Family Medicine
Palliative Medicine
Direct Primary Care allows me the opportunity to be the educator and teammate in care.
Throughout my almost 15 years of practice in our traditional healthcare delivery system, the idea of providing an excellent provider to patient relationship has been sold to patients by insurance companies and healthcare systems over and over again. In reality, that level of communication, trust and understanding is rarely attainable when the expectation is to see even 25 patients in one day, let alone the 30 or 40 patients that are being evaluated by one practitioner in some settings.
As the time we have for patients has decreased, the time required to be reimbursed by the insurer has increased. Insurance has dictated what good medical care is by deconstructing the patient-provider relationship and turning it into checkboxes. Clicking boxes is robotic, teaches us not to think for ourselves and generally does not in any way contribute to a functional relationship between patients and providers.

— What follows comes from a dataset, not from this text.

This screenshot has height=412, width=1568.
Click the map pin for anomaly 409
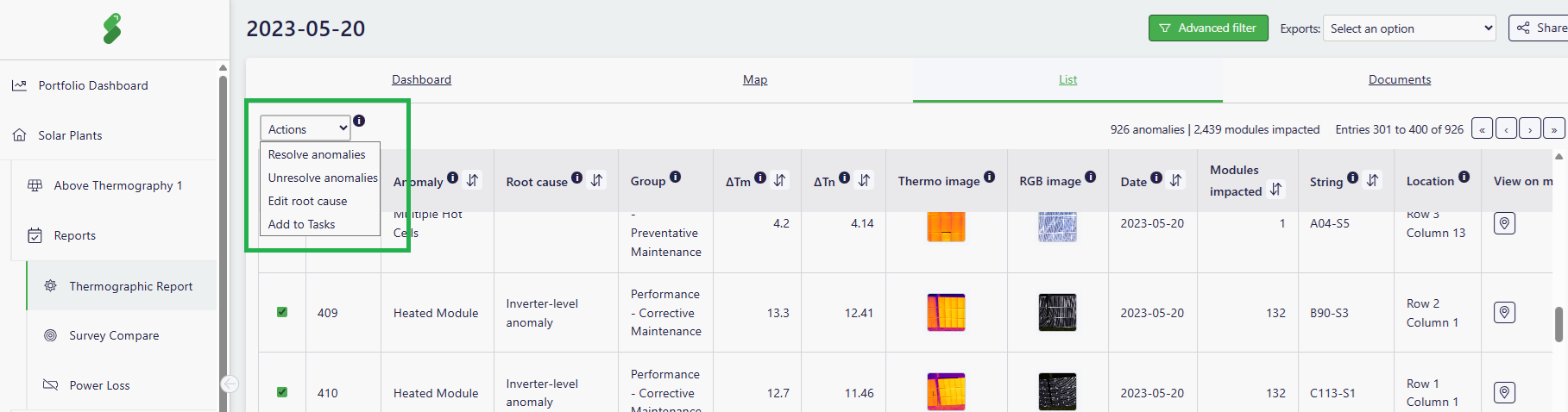click(x=1504, y=312)
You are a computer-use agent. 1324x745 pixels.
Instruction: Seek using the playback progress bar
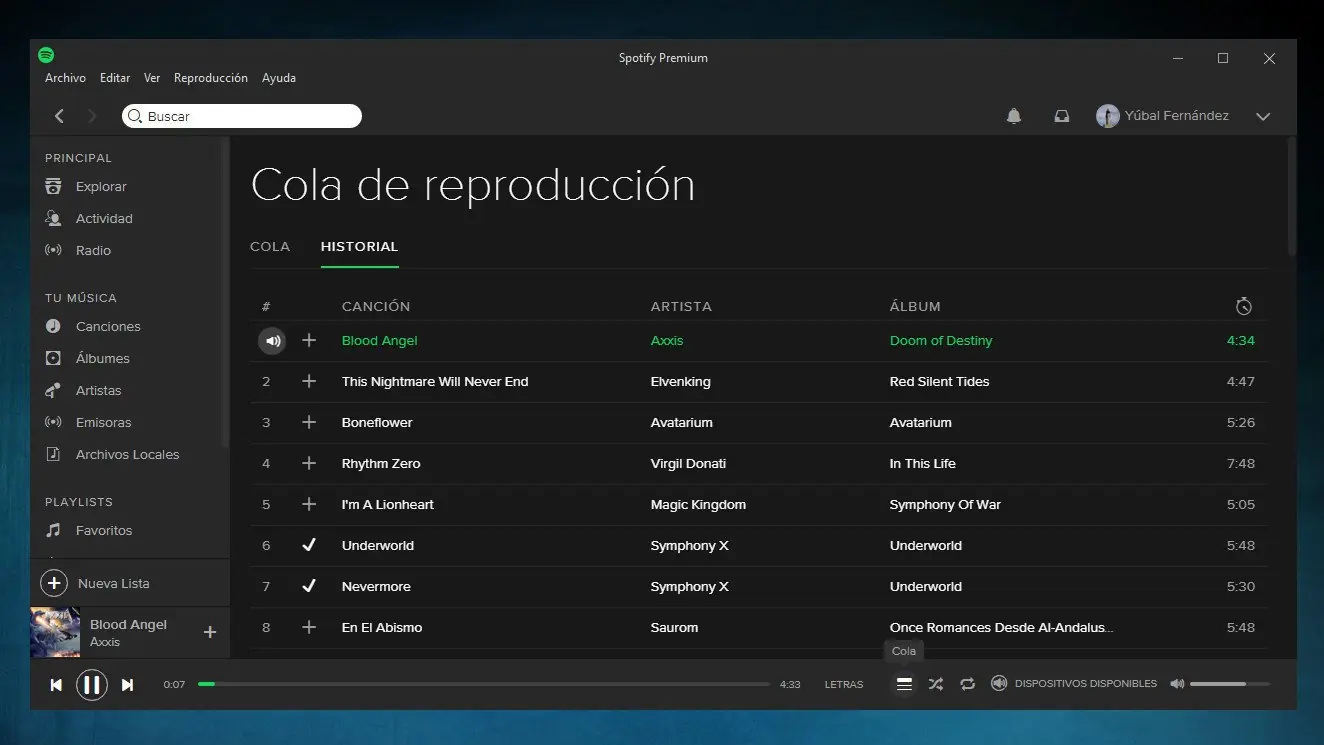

Direct Primary Care is the ladder I’m climbing to get out of those boxes so that I can truly help people. In this model I will be free to practice medicine in its most effective form. Instead of having 5 minutes to talk to my patient about what is really important to them, I will have 45-60 minutes to listen, gather information, educate and participate in shared decision making. In comparison to the almost 2000 patients I had as an employed outpatient primary care provider, my goal is a maximum of 500. My patients will have access to me without having to wait for 3 weeks and without having to explain their needs to several people before ever seeing me.
By making home visits and utilizing technologies such as secured messaging and virtual interaction, I can truly be the trusted resource, teammate, cheerleader, consoler and advocate that I’ve always wanted to be.